A natural thing to look at would be the following:
Compute the air-sea flux $Q_{L,Ocean}$ from an only partially smoothed field (e.g. only smoothing ocean fields) and construct a resulting small scale term similar to $Q^*$
$Q^*_{Ocean} = \overline{Q_H} - Q_{L,Ocean}$
We can do the same for the atmosphere ($Q^*_{Atmosphere}$), and diagnose a residual term ($Q^* = Q^*_{Ocean} + Q^*_{Atmosphere} + Q^*_{residual}$).

> Single time snapshots of $Q^*$ decomposition terms

> 5 year averages of $Q^*$ decomposition terms
### Issues
- The $Q^*_{Ocean}$ and $Q^*_{Atmosphere}$ (and subsequently the residual) terms include small spatial scales. This is problematic because we are trying to decompose a smooth field.
- This decomposition has no simple and clear mathematical interpretation (*this is based on working through how large and small scale parts of the fields travel through operations. Shown in handwritten notes below for a simple AB type non-linearity.* ), and the residual includes a bunch of messy terms which are not negligible (see picture above). (*Same holds true even in long term averages*)
## What we did instead (so far)
Since $Q^*_{Ocean}$ and $Q^*_{Atmosphere}$ have small scale structures, as an ad hoc solution we started to 'simply resmooth' the mixed large scale terms and compute
$Q^{**}_{Ocean} = \overline{Q_H} - \overline{Q_{L,Ocean}}$ and $Q^{**}_{Atmosphere} = \overline{Q_H} - \overline{Q_{L,Atmosphere}}$ terms and compute the resulting small scale contribution. But this does not give a good decomposition for $Q^*$ a mathematical sense (*see handwritten notes, where no terms drop out*), and this is revealed by the fact that the residual term ($Q^* = Q^{**}_{Ocean} + Q^{**}_{Atmosphere} + Q^*_{new res}$) is quite large and we do not have a clear phyiscal interpretation of it.

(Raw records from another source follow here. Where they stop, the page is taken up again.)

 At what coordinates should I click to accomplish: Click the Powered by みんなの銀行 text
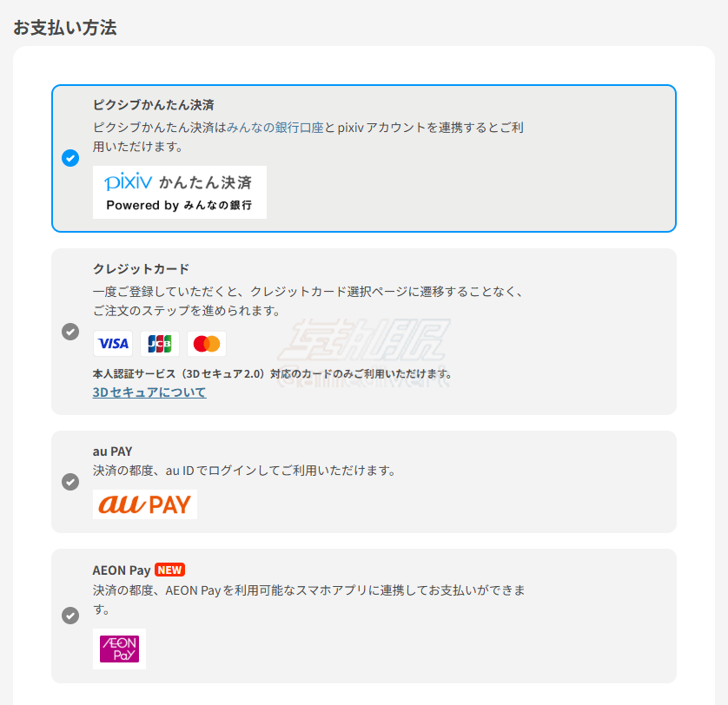[x=180, y=206]
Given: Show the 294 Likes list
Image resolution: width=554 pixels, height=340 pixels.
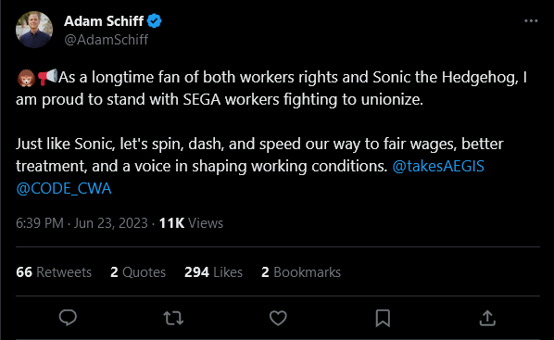Looking at the screenshot, I should 213,272.
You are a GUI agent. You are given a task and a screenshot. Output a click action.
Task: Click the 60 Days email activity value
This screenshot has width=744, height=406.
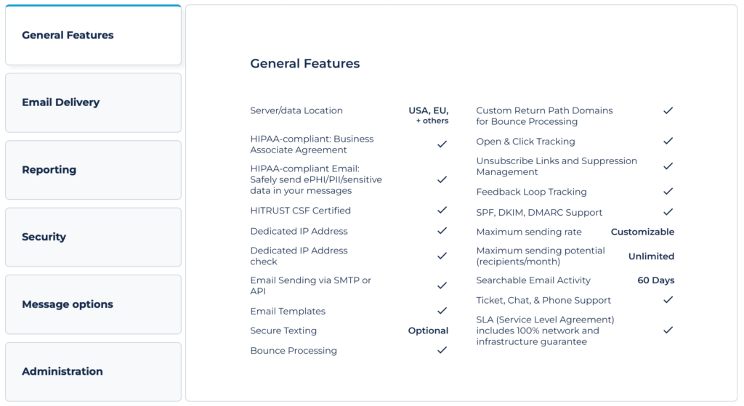tap(655, 280)
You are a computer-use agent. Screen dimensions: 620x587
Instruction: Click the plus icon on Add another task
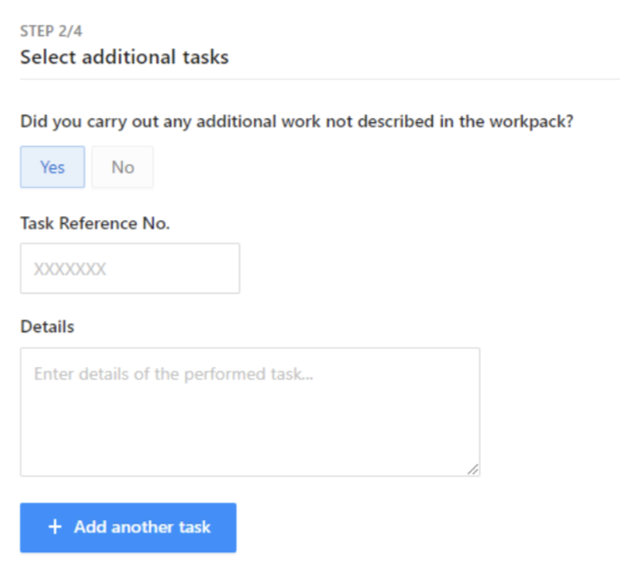[55, 527]
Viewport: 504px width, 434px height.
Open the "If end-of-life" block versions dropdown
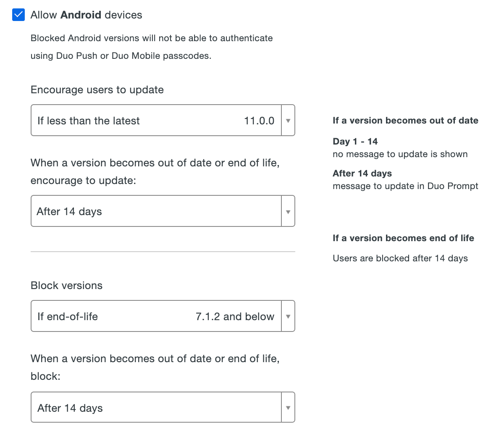155,316
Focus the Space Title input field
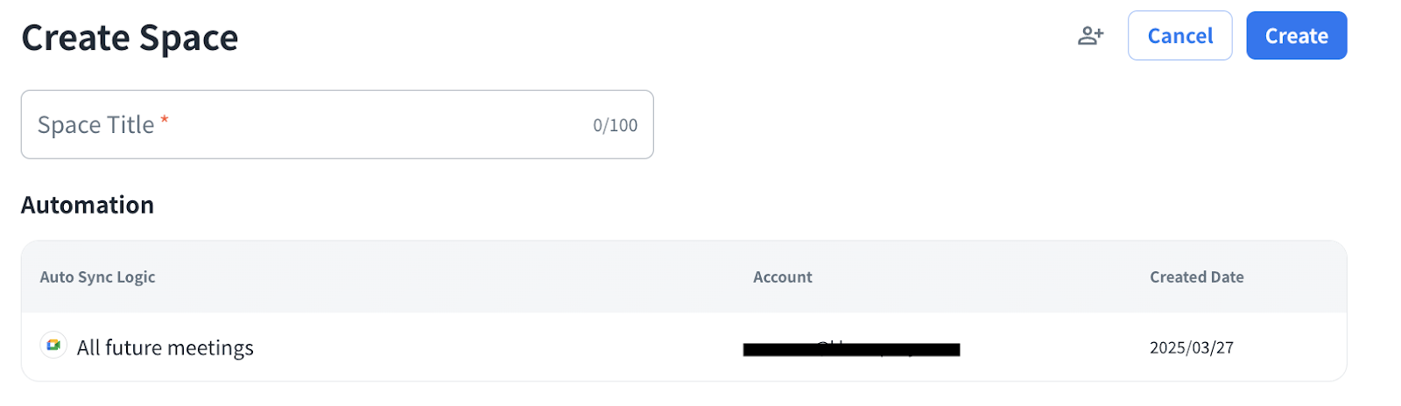This screenshot has width=1401, height=406. [x=337, y=124]
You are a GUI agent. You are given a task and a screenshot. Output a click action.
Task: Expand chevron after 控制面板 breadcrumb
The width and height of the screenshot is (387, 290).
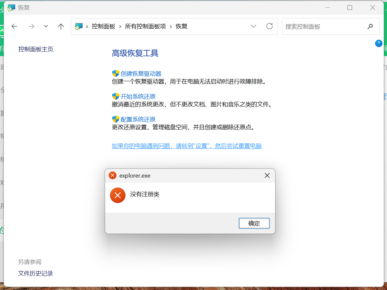pos(120,26)
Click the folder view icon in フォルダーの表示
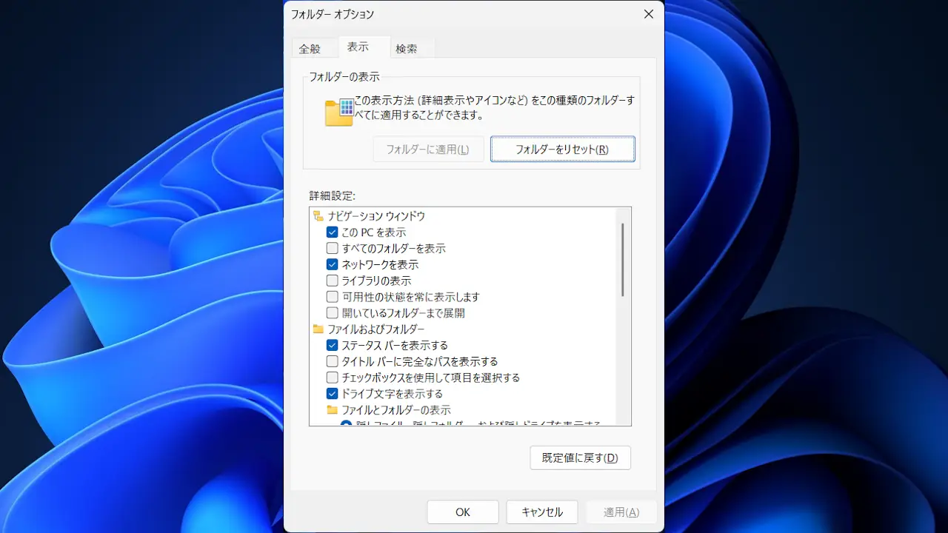Viewport: 948px width, 533px height. pos(339,112)
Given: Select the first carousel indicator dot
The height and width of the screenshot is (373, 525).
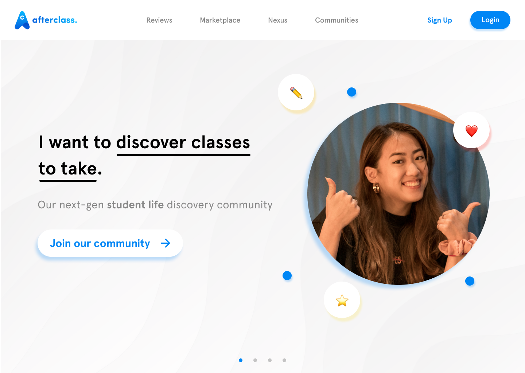Looking at the screenshot, I should coord(241,360).
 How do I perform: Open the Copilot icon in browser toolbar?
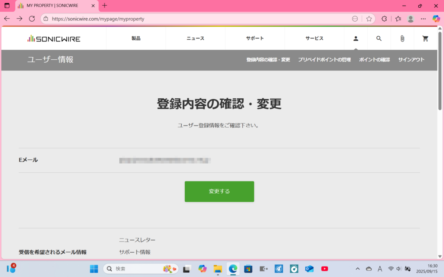[436, 19]
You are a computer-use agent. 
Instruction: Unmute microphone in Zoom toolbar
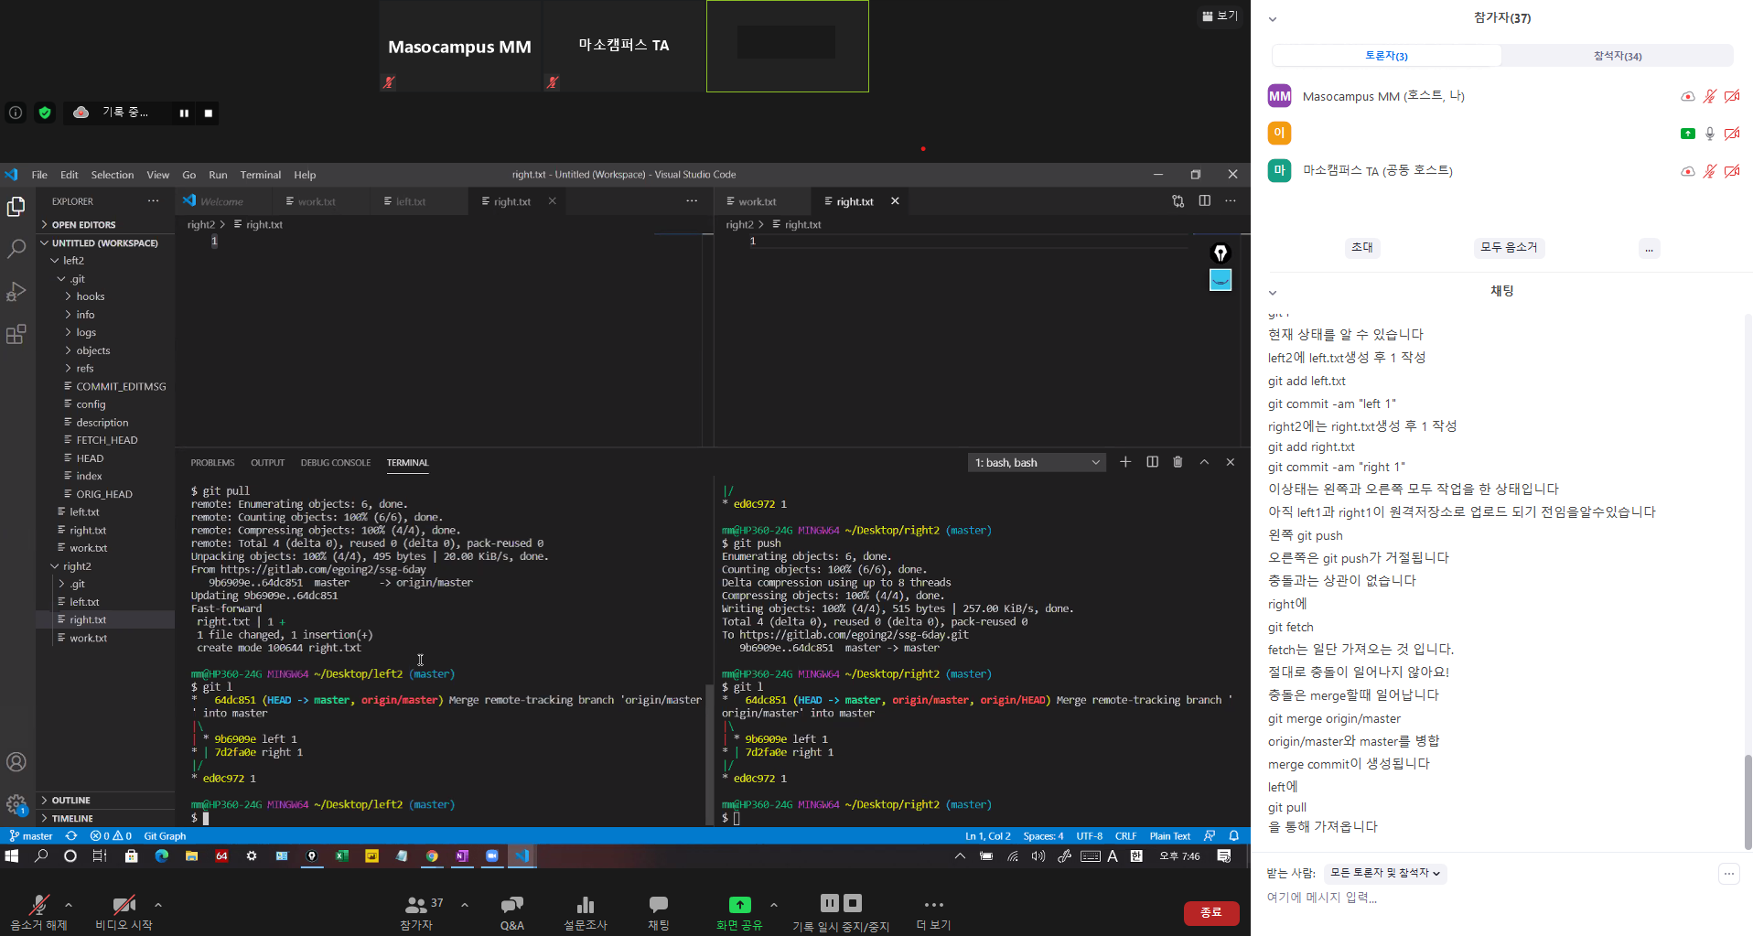click(x=38, y=911)

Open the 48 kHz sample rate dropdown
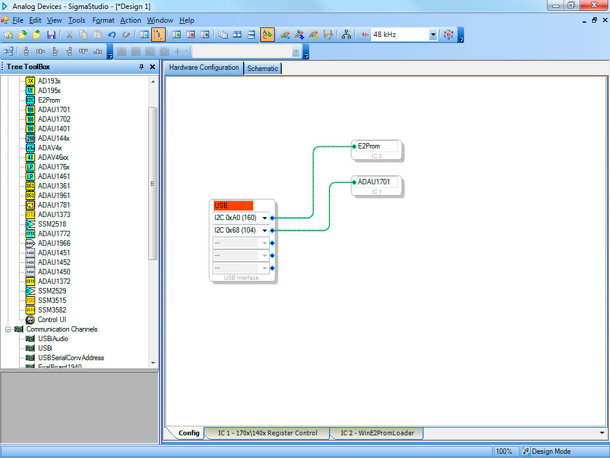(433, 35)
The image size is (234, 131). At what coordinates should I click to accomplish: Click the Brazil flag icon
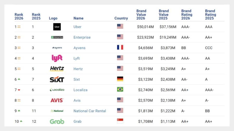[x=120, y=90]
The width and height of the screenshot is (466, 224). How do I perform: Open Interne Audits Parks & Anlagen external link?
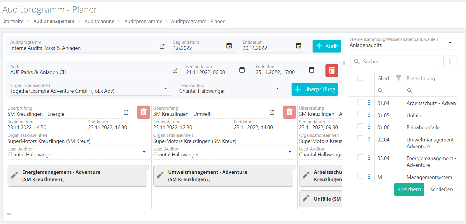[162, 46]
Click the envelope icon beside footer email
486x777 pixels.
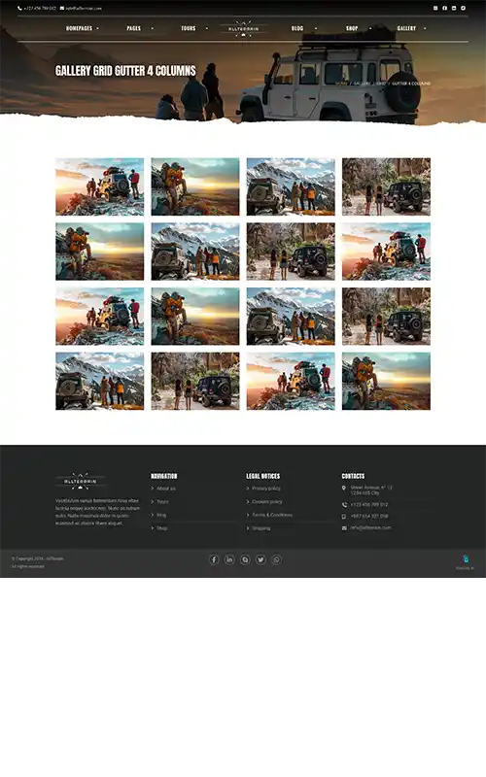click(344, 528)
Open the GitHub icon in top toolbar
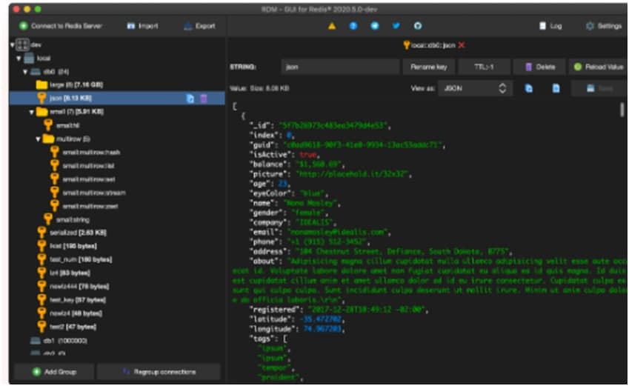This screenshot has width=629, height=386. (418, 26)
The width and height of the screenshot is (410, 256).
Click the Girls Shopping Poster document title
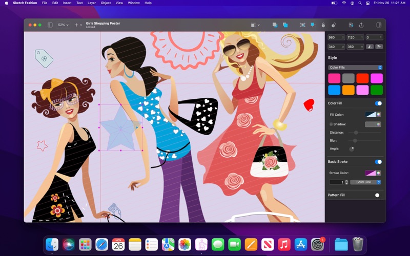[103, 23]
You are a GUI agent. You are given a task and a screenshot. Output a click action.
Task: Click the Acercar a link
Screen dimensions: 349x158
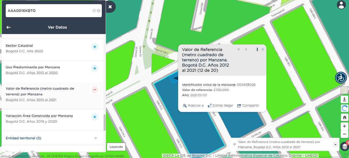point(193,106)
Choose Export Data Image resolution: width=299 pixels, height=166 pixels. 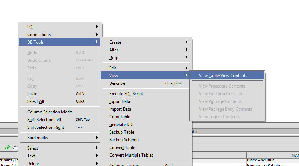[120, 101]
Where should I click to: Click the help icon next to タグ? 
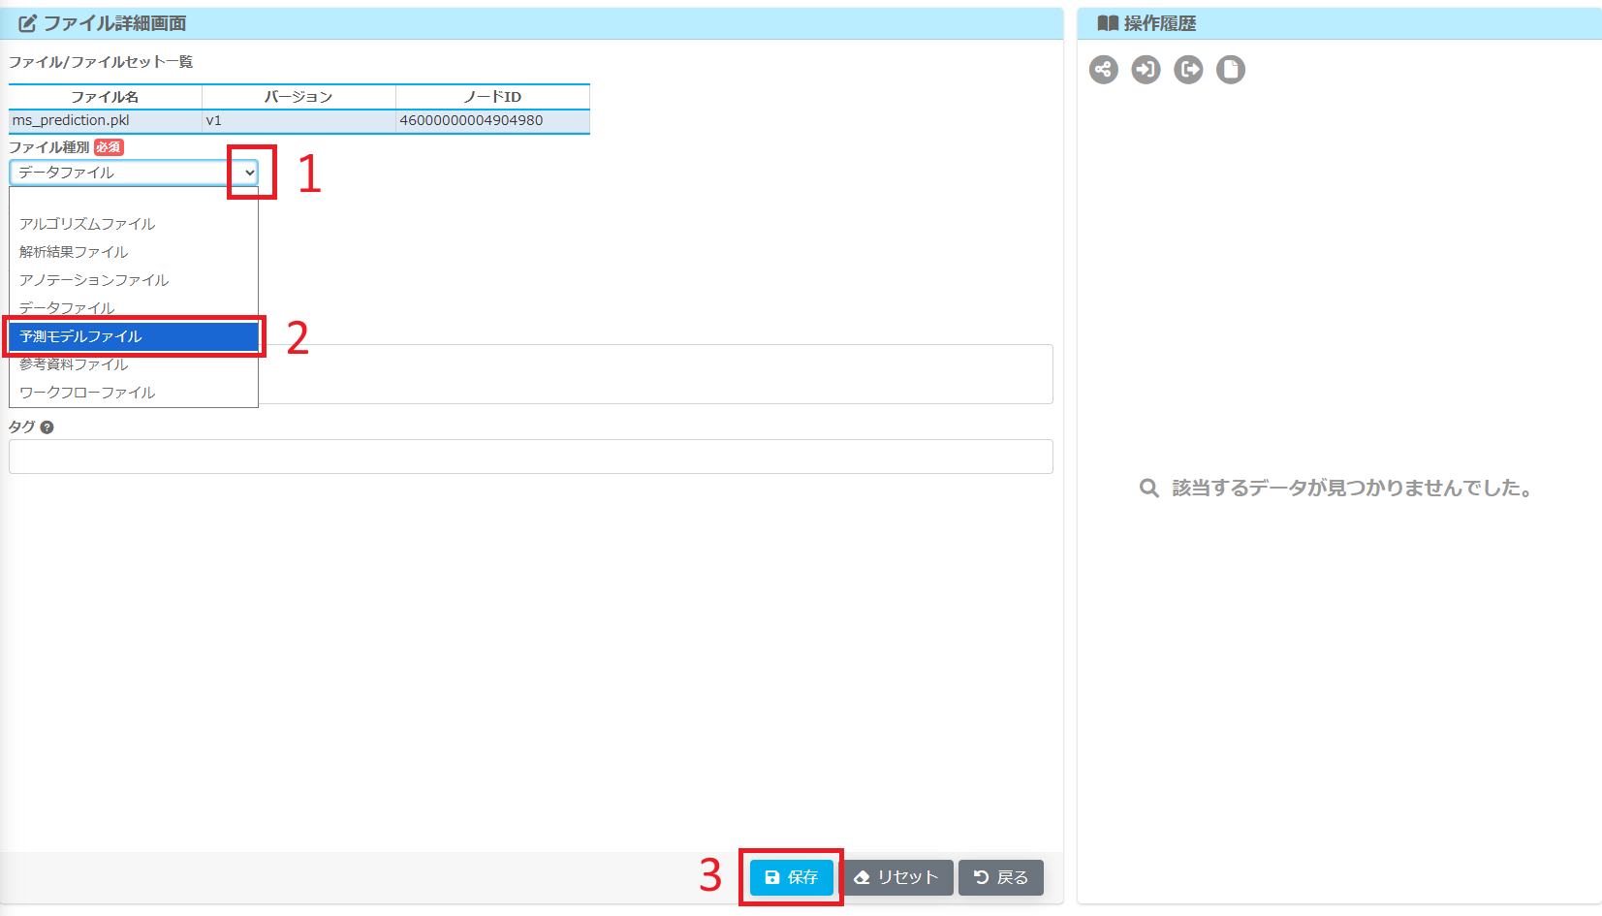(47, 427)
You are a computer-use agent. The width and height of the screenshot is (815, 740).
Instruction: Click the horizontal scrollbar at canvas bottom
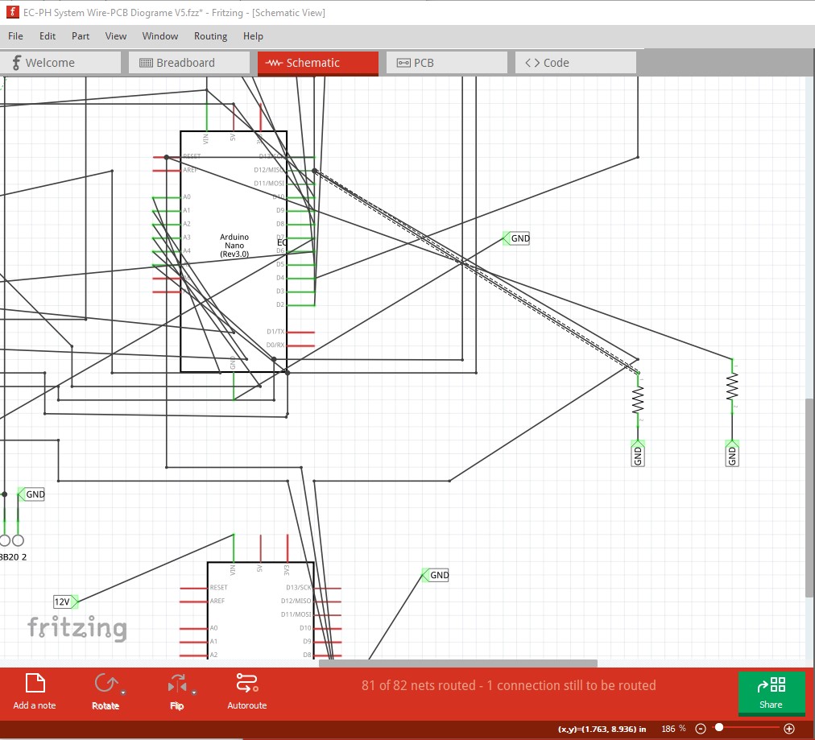coord(456,663)
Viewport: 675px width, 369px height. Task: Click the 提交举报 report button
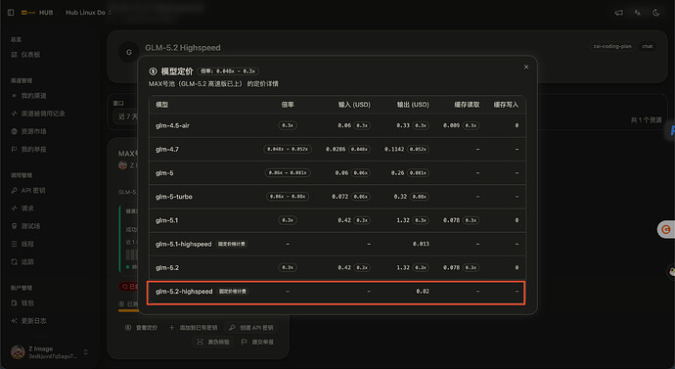pos(257,342)
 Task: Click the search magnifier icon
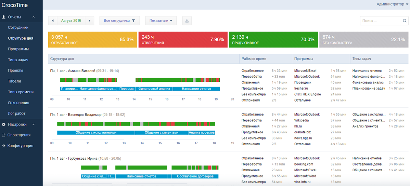coord(405,21)
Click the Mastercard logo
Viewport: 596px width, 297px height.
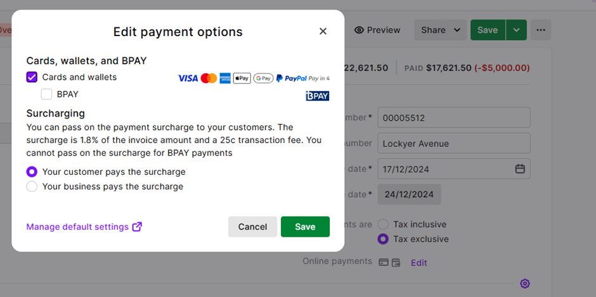click(209, 79)
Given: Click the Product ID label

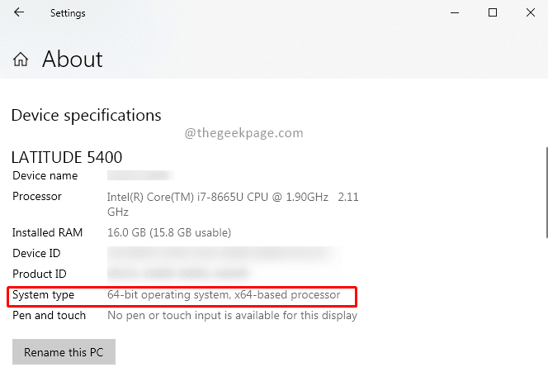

> Single time snapshots of the 'wrong' $Q^*$ decomposition terms

> 5 year averages of the 'wrong' $Q^*$ decomposition terms
One way to make progress, is to categorically look at a different definition of 'small scale contribution'
$Q^{**} = \overline{Q_H} - \overline{Q_L}$
If you define your small scale contribution like this, you can actually decompose $Q^{**}$ nicely into:
$Q^{**} = Q^{**}_{Ocean} + Q^{**}_{Atmosphere} + Q^{**}_{Res}$
Firstly, at an empirical level $Q^{**}_{Res}$ is small. Also, we believe (based on simple analysis shown in handwritten notes) that we have a clear physical interpretation of $Q^{**}_{Res}$. It is the heat fluxes contributed purely due to small scale coupled effects between ocean and atmosphere, while $Q^{**}_{Ocean}$ represents the effects of large scale atmosphere interacting with small scale ocean and vice versa for $Q^{**}_{Atmosphere}$. The coupled effects encompassed in $Q^{**}_{Res}$ also seem to be most directly connected to the air-sea interactions literature, where atmospheric wind anomalies are observed to be correlated with ocean temperature/SSH anomalies.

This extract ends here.